══ Document extract
Not all the hard men were in Dublin. Paddy Daly, late of Collins’s “Squad”, was in Kerry, leading his Dublin Guard, harshly dealing with the numerous anti-Treaty forces there. This culminated in the atrocities of Ballyseedy, Countess Bridge and Caherciveen (spurred by the earlier trap mine explosion at Knocknagoshel, where some of Daly’s Dublin Guard colleagues were killed).
Executions of republicans captured with weapons were carried out in Dublin and across the country from November 1922 under the Army Executive Powers Resolution. Erskine Childers was the most prominent victim. The execution of four leading republicans as a reprisal after the shooting of a TD marked a low in this bitter conflict. Another low was when Emmet McGarry, aged seven, died when his pro-Treaty father’s house was set on fire at Philipsburgh Avenue in December 1922.
The anti-Treaty IRA fought for an ideal, the shining principle of the Republic. However, as Pádraig Yeates correctly points out, their leadership had “no political or military strategy beyond seeking to make the Free State ungovernable”. Liam Mellows (one of the four leaders executed without trial in December 1922) was an exception: his “Notes from Mountjoy” raised the flag of socialist republicanism.
All aspects of life in the city are dealt with in Yeates’s volume. The economy of the Free State was in a parlous condition. There was high unemployment, along with high inflation. Gas prices in Dublin had risen to be double those in Belfast. Ironically, a major benefit of the Civil War in Dublin was that it helped ease unemployment. With his extraordinary skill in unearthing telling minutiae, Yeates reveals that while the local authorities in Ireland built 4,128 housing units in that time, (British) soldiers’ and sailors’ trusts built 1,927 (of which 526 were in Dublin). Of these, 465 houses were built for ex-servicemen in Killester. The author notes the interesting fact that separation payments to wives of British soldiers saw the greatest transfer of wealth into the Dublin tenements.
════
══ Data provided
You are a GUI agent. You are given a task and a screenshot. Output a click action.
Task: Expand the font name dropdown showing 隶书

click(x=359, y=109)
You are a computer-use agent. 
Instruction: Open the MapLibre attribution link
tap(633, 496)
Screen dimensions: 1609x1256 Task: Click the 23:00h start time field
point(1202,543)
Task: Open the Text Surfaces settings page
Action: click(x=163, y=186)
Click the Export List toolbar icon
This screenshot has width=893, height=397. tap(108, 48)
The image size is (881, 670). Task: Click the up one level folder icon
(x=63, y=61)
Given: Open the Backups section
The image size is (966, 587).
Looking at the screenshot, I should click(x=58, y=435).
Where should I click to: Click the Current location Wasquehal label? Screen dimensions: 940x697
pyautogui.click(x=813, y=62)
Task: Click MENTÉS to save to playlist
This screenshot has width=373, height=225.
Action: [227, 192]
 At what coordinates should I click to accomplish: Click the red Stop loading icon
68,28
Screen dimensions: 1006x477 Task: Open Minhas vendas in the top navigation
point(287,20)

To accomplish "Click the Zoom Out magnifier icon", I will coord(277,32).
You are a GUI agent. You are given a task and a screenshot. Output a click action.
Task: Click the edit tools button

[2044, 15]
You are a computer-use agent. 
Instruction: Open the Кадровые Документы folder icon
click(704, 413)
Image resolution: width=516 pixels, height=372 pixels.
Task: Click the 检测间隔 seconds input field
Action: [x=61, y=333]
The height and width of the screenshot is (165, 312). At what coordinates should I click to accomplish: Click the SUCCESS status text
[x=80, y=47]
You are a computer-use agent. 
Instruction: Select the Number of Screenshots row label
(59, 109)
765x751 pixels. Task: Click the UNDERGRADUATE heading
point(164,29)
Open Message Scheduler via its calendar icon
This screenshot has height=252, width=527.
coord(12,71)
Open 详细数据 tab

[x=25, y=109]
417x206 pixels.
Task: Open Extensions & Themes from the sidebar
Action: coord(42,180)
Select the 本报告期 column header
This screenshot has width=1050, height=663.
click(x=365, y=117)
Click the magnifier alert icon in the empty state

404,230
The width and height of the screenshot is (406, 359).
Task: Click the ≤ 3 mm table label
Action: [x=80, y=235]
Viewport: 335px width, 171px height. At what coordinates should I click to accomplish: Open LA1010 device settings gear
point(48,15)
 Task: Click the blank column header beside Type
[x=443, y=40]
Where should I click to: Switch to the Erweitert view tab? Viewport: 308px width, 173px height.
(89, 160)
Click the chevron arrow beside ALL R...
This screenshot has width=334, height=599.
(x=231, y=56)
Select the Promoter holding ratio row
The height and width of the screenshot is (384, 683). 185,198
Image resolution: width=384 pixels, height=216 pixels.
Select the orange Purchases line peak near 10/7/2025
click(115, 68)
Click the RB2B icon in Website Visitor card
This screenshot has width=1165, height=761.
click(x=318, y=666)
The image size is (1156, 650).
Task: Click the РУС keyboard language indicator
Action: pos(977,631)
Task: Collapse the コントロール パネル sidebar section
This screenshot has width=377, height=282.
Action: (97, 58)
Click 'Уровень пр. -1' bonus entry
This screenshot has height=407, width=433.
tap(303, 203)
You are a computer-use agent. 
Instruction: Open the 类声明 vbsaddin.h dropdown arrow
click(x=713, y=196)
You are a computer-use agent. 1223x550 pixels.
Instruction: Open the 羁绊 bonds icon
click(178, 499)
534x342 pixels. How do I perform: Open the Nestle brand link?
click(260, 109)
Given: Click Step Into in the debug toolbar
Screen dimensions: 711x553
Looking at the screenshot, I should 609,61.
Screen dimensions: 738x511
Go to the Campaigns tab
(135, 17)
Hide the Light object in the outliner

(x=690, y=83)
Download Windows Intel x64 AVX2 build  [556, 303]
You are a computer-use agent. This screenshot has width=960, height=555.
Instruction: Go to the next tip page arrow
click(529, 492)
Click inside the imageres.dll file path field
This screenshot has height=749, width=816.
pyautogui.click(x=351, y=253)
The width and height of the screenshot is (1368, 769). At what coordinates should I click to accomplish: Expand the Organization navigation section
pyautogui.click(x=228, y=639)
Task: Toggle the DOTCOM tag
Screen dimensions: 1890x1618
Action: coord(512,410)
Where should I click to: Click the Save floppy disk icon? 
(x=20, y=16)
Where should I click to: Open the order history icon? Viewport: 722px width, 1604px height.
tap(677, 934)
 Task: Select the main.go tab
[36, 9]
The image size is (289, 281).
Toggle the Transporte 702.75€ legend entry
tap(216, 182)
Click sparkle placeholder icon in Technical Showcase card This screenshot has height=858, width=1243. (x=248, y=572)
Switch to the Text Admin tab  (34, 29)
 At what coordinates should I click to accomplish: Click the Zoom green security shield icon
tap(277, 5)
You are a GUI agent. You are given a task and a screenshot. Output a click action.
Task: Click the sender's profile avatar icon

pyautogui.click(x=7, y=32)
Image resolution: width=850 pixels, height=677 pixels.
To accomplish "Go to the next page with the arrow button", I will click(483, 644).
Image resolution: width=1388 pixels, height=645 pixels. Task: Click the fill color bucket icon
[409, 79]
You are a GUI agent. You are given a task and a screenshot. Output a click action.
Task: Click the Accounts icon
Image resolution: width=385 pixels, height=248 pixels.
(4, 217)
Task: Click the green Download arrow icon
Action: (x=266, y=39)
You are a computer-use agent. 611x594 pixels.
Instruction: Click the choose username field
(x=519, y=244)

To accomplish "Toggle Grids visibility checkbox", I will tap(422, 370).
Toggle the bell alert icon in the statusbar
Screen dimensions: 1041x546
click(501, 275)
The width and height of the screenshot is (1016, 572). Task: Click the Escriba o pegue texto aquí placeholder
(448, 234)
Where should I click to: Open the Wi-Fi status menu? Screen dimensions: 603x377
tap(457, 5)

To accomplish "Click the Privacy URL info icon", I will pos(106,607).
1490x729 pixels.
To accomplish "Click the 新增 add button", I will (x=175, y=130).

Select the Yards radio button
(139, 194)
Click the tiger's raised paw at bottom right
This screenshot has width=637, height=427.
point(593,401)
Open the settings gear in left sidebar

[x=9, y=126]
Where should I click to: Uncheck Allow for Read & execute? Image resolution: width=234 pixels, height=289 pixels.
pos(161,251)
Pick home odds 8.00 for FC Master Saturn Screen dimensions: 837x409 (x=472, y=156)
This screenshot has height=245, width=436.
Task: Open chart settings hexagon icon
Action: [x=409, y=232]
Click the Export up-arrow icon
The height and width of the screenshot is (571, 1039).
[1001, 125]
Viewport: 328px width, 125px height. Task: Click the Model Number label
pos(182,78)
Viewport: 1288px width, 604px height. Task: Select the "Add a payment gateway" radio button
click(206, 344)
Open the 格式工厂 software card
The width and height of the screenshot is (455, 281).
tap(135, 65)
════
- Task instructions:
a. In the listing, rewrite the stretch from the line containing "Click the magnifier" through the line containing "pyautogui.click(x=351, y=253)" as a numbered list, dropping any blank lines.
b. Write the next part of the passage on the Civil War in Dublin, picking up after its final sentence.

- The answers:
a.
1. Click the magnifier alert icon in the empty state
2. 404,230
3. The width and height of the screenshot is (406, 359).
4. Task: Click the ≤ 3 mm table label
5. Action: [x=80, y=235]
6. Viewport: 335px width, 171px height. At what coordinates should I click to accomplish: Open LA1010 device settings gear
7. point(48,15)
8.  Task: Click the blank column header beside Type
9. [x=443, y=40]
10. Where should I click to: Switch to the Erweitert view tab? Viewport: 308px width, 173px height.
11. (89, 160)
12. Click the chevron arrow beside ALL R...
13. This screenshot has width=334, height=599.
14. (x=231, y=56)
15. Select the Promoter holding ratio row
16. The height and width of the screenshot is (384, 683). 185,198
17. Image resolution: width=384 pixels, height=216 pixels.
18. Select the orange Purchases line peak near 10/7/2025
19. click(115, 68)
20. Click the RB2B icon in Website Visitor card
21. This screenshot has width=1165, height=761.
22. click(x=318, y=666)
23. The image size is (1156, 650).
24. Task: Click the РУС keyboard language indicator
25. Action: pos(977,631)
26. Task: Collapse the コントロール パネル sidebar section
27. This screenshot has width=377, height=282.
28. Action: (97, 58)
29. Click 'Уровень пр. -1' bonus entry
30. This screenshot has height=407, width=433.
31. tap(303, 203)
32. You are a computer-use agent. 
33. Instruction: Open the 类声明 vbsaddin.h dropdown arrow
34. click(x=713, y=196)
35. You are a computer-use agent. 1223x550 pixels.
36. Instruction: Open the 羁绊 bonds icon
37. click(178, 499)
38. 534x342 pixels. How do I perform: Open the Nestle brand link?
39. click(260, 109)
40. Given: Click Step Into in the debug toolbar
41. Screen dimensions: 711x553
42. Looking at the screenshot, I should 609,61.
43. Screen dimensions: 738x511
44. Go to the Campaigns tab
45. (135, 17)
46. Hide the Light object in the outliner
47. (x=690, y=83)
48. Download Windows Intel x64 AVX2 build  [556, 303]
49. You are a computer-use agent. This screenshot has width=960, height=555.
50. Instruction: Go to the next tip page arrow
51. click(529, 492)
52. Click inside the imageres.dll file path field
53. This screenshot has height=749, width=816.
54. pyautogui.click(x=351, y=253)

b.
A proposition has emerged that those who served in the British army were badly served in the new Free State. In reality while they may have (wisely) kept their previous activities quiet, they did enjoy many benefits from the British forces’ welfare system. Later, the spectacular and stunning War Memorial Gardens were completed at Islandbridge in 1939, infinitely greater in size and architectural excellence than any other memorial in Ireland to those who fought for Irish independence, or to those of the Irish Defence Forces, even to this day.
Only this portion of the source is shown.